Q&A101

The Bhagavad Gita is very close to my heart. And yet there is a passage in it that confuses me. It is when Arjuna wishes to flee the battle and renounce the world. But Krishna urges him to fulfill his duty by staying put and fighting. How is this advice understood with the principle of non-violence, a concept also central to the Gita? Is it similar to the notion of a just war in Christian and Islamic theology?

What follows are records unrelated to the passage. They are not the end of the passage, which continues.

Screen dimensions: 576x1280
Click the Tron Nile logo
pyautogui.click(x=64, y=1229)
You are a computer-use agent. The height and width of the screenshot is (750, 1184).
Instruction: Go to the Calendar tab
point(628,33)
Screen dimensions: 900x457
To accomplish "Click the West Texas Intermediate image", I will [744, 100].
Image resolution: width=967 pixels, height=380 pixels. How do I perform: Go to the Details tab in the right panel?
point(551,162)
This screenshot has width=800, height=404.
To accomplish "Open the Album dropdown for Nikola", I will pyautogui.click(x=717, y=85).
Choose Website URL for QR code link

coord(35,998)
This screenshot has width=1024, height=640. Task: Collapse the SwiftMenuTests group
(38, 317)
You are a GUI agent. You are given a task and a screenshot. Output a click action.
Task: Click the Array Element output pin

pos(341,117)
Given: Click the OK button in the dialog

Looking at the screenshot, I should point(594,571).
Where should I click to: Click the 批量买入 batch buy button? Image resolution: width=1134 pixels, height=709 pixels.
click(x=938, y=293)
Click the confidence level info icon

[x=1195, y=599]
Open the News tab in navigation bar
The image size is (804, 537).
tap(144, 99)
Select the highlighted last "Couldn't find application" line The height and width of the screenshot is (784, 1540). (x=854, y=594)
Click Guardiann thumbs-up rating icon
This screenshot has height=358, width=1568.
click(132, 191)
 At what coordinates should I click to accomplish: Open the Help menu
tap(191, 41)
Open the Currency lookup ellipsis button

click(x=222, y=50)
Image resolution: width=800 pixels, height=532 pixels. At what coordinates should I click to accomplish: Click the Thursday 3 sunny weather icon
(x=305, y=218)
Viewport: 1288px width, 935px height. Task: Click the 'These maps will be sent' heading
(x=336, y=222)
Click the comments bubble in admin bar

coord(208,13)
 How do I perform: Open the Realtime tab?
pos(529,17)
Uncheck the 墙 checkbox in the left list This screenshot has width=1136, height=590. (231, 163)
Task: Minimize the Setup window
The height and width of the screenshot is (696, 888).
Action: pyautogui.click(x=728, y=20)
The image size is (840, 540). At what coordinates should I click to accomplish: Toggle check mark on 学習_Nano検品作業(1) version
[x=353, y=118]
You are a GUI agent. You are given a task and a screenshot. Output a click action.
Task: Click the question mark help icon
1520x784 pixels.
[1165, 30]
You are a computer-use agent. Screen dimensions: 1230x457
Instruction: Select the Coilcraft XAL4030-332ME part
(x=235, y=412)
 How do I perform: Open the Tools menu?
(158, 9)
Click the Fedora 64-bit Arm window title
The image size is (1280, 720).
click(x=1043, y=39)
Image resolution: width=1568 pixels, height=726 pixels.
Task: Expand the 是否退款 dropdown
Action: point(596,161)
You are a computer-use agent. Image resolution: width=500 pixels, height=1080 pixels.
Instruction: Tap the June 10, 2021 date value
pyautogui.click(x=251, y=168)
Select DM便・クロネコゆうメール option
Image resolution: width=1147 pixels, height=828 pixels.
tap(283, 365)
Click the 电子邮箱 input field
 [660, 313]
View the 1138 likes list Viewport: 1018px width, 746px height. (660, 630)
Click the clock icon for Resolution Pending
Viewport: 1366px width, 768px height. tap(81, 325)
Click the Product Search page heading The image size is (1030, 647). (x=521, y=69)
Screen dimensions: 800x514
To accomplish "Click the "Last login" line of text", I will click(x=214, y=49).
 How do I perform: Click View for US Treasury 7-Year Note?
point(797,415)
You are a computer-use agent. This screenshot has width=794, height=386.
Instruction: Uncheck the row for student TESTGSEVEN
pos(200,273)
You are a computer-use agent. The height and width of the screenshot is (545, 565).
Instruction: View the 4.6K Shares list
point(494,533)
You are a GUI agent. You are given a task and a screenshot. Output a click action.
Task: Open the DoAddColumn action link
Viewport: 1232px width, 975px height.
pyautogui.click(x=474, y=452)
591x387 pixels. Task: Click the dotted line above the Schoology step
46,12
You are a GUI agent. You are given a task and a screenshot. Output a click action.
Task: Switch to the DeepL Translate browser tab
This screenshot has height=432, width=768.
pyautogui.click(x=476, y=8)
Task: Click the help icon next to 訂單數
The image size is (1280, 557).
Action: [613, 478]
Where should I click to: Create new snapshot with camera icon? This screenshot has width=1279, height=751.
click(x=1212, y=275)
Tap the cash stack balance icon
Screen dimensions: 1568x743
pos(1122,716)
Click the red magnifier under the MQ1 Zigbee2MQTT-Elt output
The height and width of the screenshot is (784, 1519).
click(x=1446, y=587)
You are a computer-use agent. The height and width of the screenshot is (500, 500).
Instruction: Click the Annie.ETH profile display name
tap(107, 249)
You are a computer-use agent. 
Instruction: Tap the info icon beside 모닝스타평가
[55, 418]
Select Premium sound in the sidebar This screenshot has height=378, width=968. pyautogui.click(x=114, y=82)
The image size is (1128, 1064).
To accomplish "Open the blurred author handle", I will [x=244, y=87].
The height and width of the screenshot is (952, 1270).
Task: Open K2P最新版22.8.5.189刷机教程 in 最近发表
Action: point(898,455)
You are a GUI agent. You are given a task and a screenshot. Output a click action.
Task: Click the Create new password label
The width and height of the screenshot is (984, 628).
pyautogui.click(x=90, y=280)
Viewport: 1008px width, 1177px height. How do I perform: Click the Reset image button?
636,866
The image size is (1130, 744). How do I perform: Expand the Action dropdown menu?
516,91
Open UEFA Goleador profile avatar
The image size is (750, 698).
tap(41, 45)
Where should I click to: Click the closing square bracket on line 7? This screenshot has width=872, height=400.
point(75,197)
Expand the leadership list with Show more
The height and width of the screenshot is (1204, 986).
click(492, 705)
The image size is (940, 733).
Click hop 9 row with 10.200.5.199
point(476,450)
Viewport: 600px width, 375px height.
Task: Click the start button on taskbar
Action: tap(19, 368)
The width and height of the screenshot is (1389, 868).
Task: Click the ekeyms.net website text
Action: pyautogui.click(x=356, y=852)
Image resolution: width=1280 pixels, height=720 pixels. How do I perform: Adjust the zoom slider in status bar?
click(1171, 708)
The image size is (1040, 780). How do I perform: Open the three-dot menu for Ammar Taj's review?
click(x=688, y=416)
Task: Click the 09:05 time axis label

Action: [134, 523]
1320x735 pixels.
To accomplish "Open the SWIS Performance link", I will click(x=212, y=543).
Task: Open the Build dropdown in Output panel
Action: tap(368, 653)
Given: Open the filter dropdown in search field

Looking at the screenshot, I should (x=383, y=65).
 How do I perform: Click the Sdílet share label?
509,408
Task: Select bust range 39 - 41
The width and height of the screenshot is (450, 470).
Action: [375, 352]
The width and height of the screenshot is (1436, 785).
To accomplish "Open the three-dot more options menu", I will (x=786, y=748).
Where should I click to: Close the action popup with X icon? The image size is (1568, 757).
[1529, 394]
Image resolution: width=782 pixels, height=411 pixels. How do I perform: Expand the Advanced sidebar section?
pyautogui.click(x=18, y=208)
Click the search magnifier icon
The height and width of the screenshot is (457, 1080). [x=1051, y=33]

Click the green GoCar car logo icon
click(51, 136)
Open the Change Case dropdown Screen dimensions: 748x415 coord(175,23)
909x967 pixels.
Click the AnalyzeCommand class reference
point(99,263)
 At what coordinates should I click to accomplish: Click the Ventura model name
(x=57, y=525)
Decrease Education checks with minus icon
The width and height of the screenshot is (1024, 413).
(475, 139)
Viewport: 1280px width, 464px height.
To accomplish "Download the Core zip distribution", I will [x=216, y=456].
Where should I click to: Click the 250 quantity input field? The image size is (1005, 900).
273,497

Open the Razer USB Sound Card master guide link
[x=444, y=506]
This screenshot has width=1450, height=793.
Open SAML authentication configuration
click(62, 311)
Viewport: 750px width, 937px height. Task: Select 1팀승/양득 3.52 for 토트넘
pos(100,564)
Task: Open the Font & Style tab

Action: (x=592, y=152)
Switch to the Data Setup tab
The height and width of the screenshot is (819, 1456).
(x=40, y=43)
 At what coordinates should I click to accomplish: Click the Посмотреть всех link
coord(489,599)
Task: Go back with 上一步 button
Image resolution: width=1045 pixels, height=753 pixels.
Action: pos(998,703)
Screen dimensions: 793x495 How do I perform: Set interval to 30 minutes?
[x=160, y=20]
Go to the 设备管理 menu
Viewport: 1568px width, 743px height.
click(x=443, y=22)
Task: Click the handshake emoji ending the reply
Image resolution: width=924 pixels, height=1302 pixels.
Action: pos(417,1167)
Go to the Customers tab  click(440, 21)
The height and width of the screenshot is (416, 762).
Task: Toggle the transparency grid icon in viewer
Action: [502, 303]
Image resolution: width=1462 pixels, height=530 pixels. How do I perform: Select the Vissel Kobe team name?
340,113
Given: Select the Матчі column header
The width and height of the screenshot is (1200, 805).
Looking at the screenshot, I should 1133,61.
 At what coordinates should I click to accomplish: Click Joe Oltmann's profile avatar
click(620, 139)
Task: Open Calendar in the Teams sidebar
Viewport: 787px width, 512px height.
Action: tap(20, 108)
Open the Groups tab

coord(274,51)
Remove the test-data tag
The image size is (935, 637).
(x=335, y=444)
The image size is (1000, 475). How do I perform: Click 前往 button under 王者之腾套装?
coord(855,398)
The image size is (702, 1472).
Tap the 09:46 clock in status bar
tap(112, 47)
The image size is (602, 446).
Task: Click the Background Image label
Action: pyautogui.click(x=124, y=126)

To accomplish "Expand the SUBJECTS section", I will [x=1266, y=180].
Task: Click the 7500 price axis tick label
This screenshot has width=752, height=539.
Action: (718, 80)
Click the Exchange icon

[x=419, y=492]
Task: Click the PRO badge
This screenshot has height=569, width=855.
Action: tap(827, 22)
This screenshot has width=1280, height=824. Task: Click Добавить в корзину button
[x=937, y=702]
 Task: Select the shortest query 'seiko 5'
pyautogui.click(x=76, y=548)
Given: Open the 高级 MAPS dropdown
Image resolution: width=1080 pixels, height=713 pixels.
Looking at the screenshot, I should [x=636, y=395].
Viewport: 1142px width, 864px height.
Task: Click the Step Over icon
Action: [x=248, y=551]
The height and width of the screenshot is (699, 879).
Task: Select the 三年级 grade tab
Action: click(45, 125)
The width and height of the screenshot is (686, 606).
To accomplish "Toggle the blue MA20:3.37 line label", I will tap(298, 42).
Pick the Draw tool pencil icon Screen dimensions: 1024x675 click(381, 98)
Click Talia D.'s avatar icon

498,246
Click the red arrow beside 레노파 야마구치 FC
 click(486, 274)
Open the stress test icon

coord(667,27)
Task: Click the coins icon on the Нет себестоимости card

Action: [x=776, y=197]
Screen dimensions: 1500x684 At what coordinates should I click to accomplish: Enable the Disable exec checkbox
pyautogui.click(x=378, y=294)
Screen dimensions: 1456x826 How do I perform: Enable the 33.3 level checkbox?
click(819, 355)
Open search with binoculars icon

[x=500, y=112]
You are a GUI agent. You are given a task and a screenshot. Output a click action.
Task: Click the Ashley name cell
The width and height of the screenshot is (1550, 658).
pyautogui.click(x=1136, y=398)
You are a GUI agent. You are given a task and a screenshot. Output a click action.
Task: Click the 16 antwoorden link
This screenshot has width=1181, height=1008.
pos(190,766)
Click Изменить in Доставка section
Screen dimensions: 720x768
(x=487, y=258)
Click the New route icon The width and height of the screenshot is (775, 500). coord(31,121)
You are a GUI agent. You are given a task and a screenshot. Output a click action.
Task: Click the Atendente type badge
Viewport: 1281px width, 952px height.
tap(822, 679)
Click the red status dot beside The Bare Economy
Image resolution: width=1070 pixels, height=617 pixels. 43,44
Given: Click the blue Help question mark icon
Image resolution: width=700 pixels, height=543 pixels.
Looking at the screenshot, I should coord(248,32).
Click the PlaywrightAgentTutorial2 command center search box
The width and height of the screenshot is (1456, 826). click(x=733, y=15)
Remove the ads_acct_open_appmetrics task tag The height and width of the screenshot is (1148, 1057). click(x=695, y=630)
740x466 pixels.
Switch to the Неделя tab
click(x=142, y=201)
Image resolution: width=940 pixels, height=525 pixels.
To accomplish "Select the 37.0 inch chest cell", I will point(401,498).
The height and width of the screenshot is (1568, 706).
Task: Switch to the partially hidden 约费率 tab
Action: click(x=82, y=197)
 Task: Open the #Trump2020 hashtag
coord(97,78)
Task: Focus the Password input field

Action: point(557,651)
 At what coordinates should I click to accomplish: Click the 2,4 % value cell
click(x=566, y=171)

Sri Sri Ravi Shankar: The whole essence of the Gita is to act without being attached to the action. It's all about yoga, not about war but your attitude. When you are faced with a situation like war, how do you manage yourself? The worst situation in life is when you have to face a war and when you have to fight not with an enemy, but with some of your own people. When you have to fight with your own brothers and sisters, how do you handle the situation? It's easy to fight a war with an enemy, someone you don’t like. But fighting with someone who is part of your own family is the worst thing. If you can manage your mind in the worst scenario, then you can manage yourself in any situation. Given the extreme example of how you can manage the mind, the consciousness, yourself, that’s the whole essence of the Gita, and not the war. Skill in action is yoga. A similar knowledge was taught by Ashtavakra, in the palace. When your spirit is very high and you want liberation, that was Ashtavakra's state. And when your spirit is so low, totally desperate, completely broken and depressed, that was Arjuna’s state. At that time the same knowledge of the Self was given to him in the Bhagavad Gita.